Wednesday, September 14, 2011

2500 Mile Paper Canoe Trip

Credit: Amazon


This is yet another selection from the Paddlers' Reading List.  The Voyage of the Paper Canoe, by Nathaniel H. Bishop (351pp., 1878, Lee and Shepard, Pub., Boston) was reprinted by a number of publishers. It can also be found on the internet by just typing in the title. As the title states, Bishop started his trip from Quebec on the 4th of July, 1874. He arrived at the Gulf mouth of the Suwanee River, just north of Cedar Key, Florida, at the end of the following March.

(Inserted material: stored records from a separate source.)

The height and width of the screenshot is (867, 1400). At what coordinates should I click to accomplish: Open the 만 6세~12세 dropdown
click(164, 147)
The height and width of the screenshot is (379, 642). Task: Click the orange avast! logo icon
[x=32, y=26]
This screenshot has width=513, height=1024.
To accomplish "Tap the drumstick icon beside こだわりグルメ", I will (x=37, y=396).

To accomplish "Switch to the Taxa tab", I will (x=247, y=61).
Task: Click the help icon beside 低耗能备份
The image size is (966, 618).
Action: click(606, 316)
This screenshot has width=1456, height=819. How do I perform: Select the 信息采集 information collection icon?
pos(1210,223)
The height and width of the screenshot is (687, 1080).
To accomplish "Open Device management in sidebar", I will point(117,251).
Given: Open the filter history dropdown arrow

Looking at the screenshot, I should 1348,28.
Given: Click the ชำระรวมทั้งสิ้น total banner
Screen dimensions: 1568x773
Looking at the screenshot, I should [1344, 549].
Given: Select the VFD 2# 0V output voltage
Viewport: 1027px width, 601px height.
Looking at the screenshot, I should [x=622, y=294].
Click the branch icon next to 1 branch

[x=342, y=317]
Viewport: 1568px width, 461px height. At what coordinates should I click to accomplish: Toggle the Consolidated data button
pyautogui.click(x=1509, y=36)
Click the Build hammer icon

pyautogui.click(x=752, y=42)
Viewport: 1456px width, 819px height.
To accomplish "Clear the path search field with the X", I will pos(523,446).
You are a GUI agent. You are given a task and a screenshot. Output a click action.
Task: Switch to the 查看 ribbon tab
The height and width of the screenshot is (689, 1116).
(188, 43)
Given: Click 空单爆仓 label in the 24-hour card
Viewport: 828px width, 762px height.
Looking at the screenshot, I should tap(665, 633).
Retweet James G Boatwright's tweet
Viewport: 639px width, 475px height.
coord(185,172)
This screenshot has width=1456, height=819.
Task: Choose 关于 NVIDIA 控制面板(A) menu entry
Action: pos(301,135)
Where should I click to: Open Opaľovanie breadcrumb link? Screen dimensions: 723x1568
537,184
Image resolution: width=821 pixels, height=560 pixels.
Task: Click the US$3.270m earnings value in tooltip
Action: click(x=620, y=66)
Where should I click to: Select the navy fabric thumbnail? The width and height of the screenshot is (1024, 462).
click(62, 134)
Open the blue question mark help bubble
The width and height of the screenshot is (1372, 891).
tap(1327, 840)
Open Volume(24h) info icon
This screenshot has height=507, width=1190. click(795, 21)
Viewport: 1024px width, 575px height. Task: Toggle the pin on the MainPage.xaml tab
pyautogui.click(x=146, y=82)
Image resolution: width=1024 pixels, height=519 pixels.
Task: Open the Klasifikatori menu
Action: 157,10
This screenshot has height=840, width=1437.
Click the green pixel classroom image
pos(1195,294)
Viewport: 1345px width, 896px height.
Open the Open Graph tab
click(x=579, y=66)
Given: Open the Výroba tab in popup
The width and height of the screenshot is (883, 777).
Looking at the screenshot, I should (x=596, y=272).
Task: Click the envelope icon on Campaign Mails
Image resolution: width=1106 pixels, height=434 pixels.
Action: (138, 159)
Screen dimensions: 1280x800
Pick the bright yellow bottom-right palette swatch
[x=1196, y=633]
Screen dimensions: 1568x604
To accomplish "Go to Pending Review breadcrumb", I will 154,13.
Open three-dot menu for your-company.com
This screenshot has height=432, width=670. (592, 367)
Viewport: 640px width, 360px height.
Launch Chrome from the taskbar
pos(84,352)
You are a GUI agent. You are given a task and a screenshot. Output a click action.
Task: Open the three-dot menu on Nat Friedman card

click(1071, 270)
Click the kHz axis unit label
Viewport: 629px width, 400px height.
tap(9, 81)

The paper canoe plays an obvious large part in the story. He started with a wood on frame decked Rob Roy canoe that weighed 300 lbs. He hired a man to travel with him solely to help get the canoe ashore and launched again. As he got to New York, he heard the story of a man from Cornell University that had experimented with paper rowing shells. Becoming intrigued, when he reached Troy, NY, he paused long enough to have one built, which weighed 54 lbs. including its wood keel and gunwales. The greatly reduced weight enabled him to let his hired hand go and finish the trip solo. Such a trip was unheard of just a few years after the end of the Civil War, and people turned out en masse to hear his story and inspect the canoe. Many dug their fingernails into the hull, and a few even dug into the hull with their pocketknives to insure the story of the paper boat was true. Like any canoe on such a trip, it was grounded, dragged through brush and needle grass, oyster shells, and saw other hardships, but saw Bishop safely through.
 
Besides the boat, there’s a glimpse into our nation’s culture and commerce nearly a century and a half ago, as well as the story of Bishop’s unusual experiences.